Für die AfD-Frontfrau Alice Weidel ist es eine gute Nachricht, dass das private Rettungsschiff „Aquarius“ künftig nicht mehr Menschen vor dem Ertrinken im Mittelmeer bewahrt. Schließlich seien Seenotretter, laut Weidel, Helfer krimineller Schleuser und dafür verantwortlich, dass sich Flüchtlinge überhaupt auf den Weg machen. Man kann es auch anders sagen: Lasst die Menschen doch so lange ertrinken, bis alle Fluchtwilligen begreifen, dass sie bei uns in Europa nichts zu suchen haben.

Dass solcher Zynismus durchaus beklatscht wird, kann man an Online-Meldungen zum Thema „Aquarius“ erkennen. Diskussionsforen mussten wegen unflätiger und hasserfüllter Kommentare geschlossen werden. Regt sich noch jemand darüber auf? In Politik und Gesellschaft herrscht weitgehend Gleichgültigkeit.
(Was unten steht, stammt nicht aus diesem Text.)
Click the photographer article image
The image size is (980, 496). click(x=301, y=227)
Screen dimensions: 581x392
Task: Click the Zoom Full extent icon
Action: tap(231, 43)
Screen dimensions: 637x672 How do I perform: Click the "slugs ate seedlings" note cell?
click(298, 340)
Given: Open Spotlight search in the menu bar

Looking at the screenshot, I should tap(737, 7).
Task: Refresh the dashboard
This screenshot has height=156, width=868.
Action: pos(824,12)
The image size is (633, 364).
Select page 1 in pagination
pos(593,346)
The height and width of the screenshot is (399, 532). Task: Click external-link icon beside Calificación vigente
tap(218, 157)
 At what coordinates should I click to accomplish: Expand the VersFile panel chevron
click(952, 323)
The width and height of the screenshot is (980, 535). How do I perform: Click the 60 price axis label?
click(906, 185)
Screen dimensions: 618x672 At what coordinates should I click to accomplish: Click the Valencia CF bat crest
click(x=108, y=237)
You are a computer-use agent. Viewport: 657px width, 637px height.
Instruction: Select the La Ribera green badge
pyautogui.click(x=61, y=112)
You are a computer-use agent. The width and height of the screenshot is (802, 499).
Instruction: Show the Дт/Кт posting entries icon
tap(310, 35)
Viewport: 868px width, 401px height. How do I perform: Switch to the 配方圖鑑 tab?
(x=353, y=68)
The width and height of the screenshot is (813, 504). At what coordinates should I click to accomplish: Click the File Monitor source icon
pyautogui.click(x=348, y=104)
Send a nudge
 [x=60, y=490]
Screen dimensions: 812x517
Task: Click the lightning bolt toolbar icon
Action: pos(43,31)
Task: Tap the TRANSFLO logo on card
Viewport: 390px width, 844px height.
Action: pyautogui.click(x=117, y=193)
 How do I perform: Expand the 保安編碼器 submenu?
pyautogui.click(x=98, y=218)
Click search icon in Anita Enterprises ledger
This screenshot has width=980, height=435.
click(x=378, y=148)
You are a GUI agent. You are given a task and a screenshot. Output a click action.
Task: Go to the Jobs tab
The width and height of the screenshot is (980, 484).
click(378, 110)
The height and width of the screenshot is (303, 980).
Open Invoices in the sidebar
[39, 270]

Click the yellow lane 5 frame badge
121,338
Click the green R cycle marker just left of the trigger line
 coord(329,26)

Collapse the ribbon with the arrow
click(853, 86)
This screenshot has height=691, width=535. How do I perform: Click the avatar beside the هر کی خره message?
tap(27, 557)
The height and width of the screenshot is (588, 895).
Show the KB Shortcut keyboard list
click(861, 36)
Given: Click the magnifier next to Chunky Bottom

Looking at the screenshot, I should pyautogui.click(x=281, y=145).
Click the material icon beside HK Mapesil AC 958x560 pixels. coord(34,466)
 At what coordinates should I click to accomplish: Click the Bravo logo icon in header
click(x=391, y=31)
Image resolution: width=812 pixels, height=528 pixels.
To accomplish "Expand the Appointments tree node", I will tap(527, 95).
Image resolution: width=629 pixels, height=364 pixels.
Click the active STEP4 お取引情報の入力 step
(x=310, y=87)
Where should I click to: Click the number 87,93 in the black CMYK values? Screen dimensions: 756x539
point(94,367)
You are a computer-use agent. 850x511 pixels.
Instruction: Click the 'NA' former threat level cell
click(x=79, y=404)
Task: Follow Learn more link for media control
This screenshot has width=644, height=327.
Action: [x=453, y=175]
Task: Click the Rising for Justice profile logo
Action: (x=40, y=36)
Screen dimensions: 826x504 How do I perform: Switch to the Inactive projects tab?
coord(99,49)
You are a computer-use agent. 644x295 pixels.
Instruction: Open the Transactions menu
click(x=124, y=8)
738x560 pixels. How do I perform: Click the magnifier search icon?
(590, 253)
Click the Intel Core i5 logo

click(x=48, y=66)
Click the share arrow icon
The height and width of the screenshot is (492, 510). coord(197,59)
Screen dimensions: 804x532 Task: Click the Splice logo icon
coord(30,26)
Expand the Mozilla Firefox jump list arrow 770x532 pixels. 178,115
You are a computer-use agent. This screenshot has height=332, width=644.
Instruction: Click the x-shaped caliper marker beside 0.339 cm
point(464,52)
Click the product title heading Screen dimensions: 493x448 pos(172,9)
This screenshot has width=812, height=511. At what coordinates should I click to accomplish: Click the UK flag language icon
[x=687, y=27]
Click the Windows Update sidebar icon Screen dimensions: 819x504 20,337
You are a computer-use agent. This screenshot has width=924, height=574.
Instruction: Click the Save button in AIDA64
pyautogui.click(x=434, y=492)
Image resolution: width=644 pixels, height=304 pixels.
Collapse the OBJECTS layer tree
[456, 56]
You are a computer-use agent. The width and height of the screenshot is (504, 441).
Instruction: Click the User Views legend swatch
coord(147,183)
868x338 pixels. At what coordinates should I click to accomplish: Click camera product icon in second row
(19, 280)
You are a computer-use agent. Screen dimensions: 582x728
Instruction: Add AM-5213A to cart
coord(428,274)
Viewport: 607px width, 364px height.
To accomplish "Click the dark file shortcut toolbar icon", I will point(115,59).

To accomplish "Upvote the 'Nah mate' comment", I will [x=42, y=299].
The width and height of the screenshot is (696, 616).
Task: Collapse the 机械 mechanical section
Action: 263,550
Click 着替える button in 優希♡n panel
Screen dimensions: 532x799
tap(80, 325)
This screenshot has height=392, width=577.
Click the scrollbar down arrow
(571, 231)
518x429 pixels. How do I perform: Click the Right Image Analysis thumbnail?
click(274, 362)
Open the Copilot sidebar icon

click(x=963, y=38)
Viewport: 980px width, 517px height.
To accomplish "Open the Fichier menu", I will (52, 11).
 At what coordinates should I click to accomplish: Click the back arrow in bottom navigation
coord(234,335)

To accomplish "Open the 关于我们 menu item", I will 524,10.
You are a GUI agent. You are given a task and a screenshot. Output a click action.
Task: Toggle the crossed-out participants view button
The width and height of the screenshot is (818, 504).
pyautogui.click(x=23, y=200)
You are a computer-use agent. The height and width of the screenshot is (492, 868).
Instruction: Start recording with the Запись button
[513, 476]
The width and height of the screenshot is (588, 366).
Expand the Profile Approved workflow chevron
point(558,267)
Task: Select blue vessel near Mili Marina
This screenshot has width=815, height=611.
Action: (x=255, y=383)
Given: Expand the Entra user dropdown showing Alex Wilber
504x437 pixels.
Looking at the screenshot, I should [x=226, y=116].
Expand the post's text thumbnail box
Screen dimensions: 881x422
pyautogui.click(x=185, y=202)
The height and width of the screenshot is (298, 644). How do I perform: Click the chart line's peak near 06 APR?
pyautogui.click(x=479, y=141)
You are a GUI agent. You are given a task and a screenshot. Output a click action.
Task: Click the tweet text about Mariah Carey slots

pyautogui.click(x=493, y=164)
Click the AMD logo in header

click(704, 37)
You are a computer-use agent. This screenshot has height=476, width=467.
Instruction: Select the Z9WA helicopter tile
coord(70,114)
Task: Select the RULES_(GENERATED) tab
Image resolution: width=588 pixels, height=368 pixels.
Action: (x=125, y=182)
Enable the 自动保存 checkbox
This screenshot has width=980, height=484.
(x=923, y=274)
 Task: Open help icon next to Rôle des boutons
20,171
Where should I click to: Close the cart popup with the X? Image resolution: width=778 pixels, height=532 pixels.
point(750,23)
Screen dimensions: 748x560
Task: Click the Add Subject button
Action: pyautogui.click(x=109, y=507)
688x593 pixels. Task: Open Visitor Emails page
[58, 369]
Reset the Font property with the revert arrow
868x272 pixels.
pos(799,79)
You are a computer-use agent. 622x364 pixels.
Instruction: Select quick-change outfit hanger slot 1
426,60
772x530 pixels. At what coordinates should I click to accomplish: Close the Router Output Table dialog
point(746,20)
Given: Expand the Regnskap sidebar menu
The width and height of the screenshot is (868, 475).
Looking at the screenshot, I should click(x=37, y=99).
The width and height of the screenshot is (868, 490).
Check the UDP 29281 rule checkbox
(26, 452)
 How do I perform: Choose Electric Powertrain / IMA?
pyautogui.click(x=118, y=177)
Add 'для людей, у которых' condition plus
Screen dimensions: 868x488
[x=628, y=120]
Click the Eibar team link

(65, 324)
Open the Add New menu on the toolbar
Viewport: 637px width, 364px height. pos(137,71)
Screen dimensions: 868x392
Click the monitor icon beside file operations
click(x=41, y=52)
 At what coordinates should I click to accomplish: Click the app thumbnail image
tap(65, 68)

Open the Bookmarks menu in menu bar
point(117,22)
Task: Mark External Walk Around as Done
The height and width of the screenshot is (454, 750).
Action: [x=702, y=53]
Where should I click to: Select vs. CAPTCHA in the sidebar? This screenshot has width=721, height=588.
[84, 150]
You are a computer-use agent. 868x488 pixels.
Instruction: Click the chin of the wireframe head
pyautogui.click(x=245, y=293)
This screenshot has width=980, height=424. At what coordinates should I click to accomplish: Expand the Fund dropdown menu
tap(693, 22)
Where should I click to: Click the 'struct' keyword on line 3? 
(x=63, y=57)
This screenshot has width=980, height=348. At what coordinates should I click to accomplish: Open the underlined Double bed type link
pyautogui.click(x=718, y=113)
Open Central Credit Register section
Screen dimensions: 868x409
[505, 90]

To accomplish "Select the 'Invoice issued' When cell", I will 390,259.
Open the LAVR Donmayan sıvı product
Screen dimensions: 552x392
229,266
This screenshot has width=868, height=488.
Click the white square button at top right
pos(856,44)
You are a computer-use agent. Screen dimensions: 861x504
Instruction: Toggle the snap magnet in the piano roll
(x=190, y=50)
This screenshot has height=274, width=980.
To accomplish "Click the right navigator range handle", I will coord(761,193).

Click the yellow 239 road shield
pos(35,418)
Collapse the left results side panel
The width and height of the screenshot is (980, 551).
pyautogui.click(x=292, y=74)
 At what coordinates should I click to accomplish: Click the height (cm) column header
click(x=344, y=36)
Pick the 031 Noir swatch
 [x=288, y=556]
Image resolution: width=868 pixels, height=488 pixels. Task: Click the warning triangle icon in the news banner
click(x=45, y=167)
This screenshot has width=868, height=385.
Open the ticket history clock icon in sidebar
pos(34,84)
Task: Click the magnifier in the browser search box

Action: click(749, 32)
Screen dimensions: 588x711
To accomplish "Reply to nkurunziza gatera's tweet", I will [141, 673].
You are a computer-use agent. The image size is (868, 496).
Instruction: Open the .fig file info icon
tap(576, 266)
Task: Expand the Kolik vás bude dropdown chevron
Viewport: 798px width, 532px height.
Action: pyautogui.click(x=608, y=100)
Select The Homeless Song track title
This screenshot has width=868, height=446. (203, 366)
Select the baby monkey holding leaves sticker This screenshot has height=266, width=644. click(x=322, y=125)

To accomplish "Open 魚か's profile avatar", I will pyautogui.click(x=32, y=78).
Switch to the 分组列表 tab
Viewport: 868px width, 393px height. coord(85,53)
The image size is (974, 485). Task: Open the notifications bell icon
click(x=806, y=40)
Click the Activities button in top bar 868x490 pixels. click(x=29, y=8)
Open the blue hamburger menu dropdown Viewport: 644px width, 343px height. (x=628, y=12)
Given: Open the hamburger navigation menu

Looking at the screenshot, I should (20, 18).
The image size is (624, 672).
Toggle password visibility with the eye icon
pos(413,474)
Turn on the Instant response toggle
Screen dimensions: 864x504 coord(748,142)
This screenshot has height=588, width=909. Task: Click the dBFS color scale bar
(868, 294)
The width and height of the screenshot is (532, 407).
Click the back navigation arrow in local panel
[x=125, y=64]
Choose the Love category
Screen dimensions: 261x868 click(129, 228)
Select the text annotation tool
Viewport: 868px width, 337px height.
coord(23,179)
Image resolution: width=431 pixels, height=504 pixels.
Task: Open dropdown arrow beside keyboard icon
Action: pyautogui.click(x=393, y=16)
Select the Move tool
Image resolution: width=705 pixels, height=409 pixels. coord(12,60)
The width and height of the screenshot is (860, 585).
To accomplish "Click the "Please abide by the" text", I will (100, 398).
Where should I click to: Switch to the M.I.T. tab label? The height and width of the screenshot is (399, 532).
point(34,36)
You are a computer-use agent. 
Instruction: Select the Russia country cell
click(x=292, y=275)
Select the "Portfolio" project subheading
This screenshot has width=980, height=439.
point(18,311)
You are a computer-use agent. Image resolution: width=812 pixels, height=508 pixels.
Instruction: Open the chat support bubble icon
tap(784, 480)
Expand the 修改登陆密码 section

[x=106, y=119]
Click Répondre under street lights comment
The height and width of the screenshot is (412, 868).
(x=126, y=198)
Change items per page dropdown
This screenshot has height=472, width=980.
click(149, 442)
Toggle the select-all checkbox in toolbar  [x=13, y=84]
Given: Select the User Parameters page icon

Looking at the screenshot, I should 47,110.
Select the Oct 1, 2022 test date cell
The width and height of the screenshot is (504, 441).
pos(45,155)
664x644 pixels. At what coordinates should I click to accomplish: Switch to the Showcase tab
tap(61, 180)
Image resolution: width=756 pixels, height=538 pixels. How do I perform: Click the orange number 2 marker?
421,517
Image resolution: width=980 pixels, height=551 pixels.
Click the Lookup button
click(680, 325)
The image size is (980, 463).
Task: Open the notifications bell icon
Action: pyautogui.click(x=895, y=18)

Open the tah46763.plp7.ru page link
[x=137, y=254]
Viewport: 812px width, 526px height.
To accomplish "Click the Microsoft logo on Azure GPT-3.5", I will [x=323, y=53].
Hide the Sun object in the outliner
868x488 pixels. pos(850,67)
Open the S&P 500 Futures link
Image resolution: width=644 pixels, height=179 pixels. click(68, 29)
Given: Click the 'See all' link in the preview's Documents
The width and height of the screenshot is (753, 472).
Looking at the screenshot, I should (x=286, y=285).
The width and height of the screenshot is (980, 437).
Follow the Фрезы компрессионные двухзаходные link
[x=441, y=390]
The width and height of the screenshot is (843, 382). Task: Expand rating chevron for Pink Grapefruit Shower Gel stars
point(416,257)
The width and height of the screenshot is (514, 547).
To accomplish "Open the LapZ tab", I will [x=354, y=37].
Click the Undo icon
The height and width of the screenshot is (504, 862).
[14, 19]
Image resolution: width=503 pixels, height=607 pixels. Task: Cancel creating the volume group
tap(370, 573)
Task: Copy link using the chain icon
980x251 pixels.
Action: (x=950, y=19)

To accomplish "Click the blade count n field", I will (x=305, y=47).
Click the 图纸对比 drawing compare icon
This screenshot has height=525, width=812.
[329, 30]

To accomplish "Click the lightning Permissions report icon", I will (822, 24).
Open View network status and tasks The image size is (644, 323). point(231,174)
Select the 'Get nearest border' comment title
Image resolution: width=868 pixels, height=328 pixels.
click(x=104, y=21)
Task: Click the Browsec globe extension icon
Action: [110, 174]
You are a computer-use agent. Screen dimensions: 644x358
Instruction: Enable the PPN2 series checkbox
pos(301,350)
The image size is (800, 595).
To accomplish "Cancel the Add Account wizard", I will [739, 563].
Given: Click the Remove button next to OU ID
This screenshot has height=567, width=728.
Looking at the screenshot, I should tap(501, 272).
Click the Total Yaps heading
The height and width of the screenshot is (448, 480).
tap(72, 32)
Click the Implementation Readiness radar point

So wie mit großem Gleichmut hingenommen wird, dass die EU das Flüchtlingsproblem unter anderem nach Libyen verlagert. Dort wird in den Lagern hingerichtet, gefoltert, vergewaltigt und es gibt Sklavenmärkte. Nach der Logik der Seenotrettungs-Gegner sollte man diese Zustände vermutlich nicht kritisieren, weil die libyschen Lager mindestens so abschreckend sind wie das Ertrinken im Meer.

Man kann über Umfang von Migration und über die Möglichkeiten von Integration streiten. Das muss man sogar, wenn man zu einem gesellschaftlichen Konsens kommen will. Aber seit wann ist die Rettung von Menschenleben verhandelbar? Und stört es wirklich niemanden mehr, am Mittelmeer Urlaub zu machen, wenn dort tausende Leichen im Wasser treiben? Gleichgültigkeit kann töten. Eine Binsenweisheit. Aber Gleichgültigkeit zerstört auf Dauer uns selbst.